__Request__. According to the equity risk premium excerpt, how risky are stock investments compared with holdings of government bonds, notes or bills?

Governments are largely insulated from market forces. Companies are not. Investments in stocks therefore carry substantial risk in comparison with holdings of government bonds, notes or bills. The marketplace presumably rewards risk with extra return. How much of a return premium should investors in equities expect? These blog entries examine the equity risk premium as a return benchmark for equity investors.

QQQ:IWM for Risk-on and GLD:TLT for Risk-off?

__Data excerpt__.
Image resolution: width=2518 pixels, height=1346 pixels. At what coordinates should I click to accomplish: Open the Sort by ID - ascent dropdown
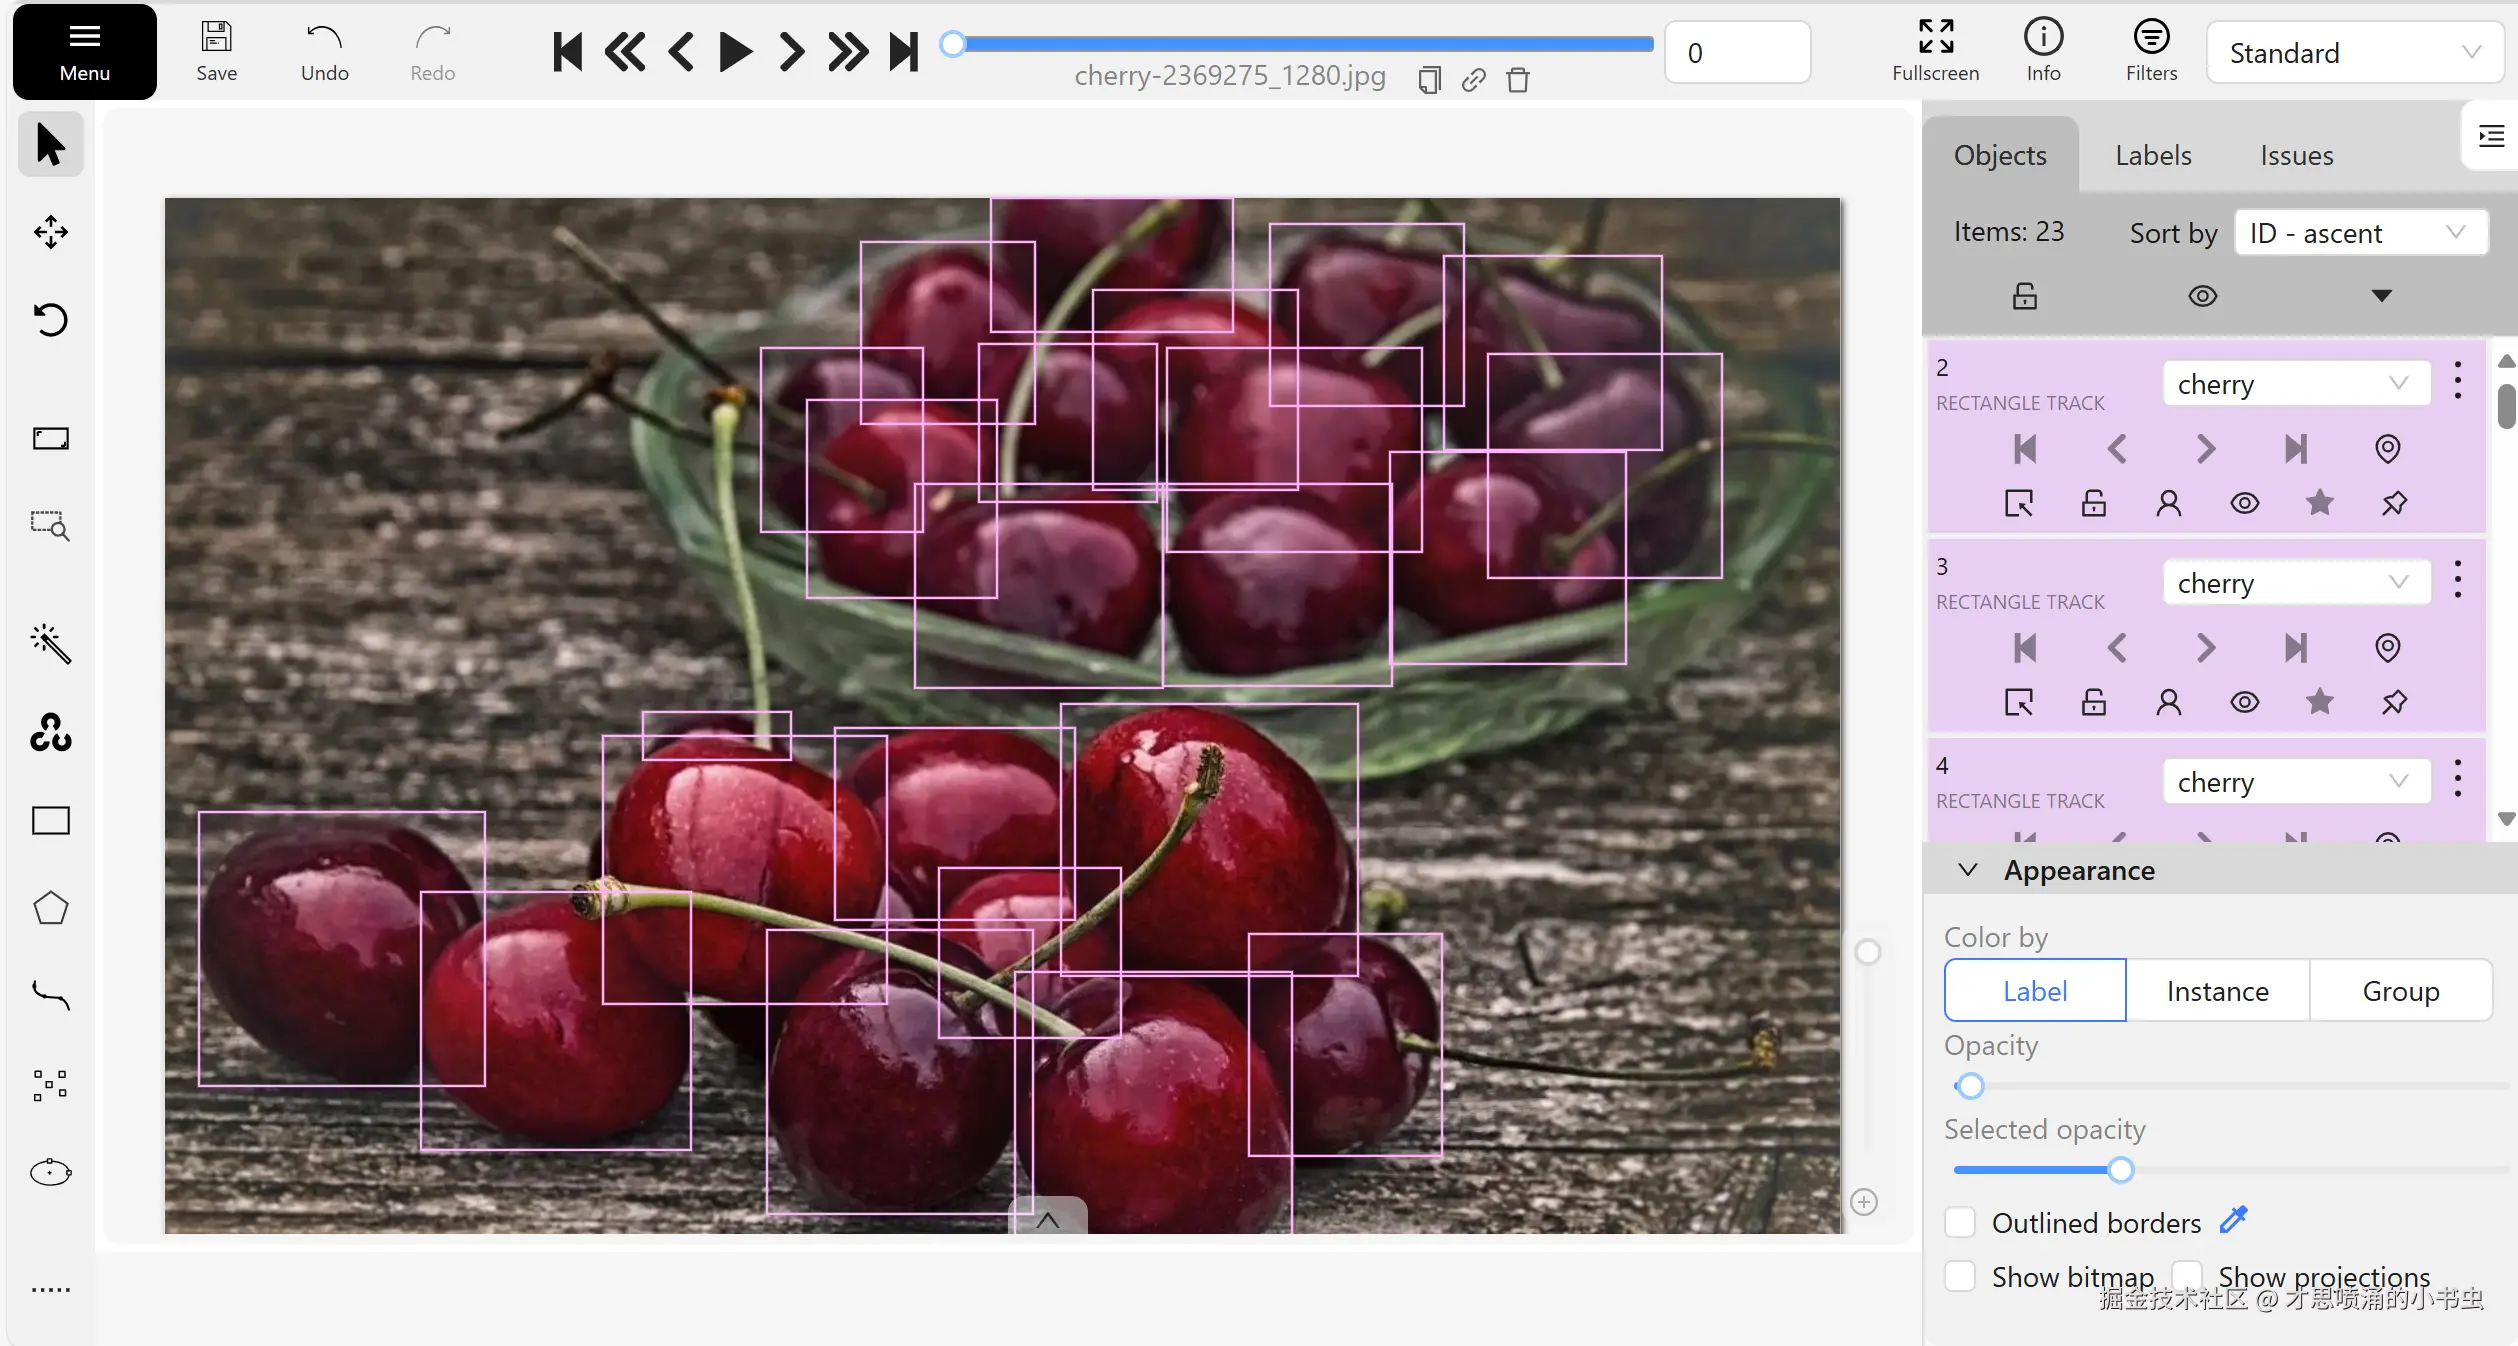point(2360,233)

__Worked answer__. Stock investments carry substantial risk in comparison with holdings of government bonds, notes or bills.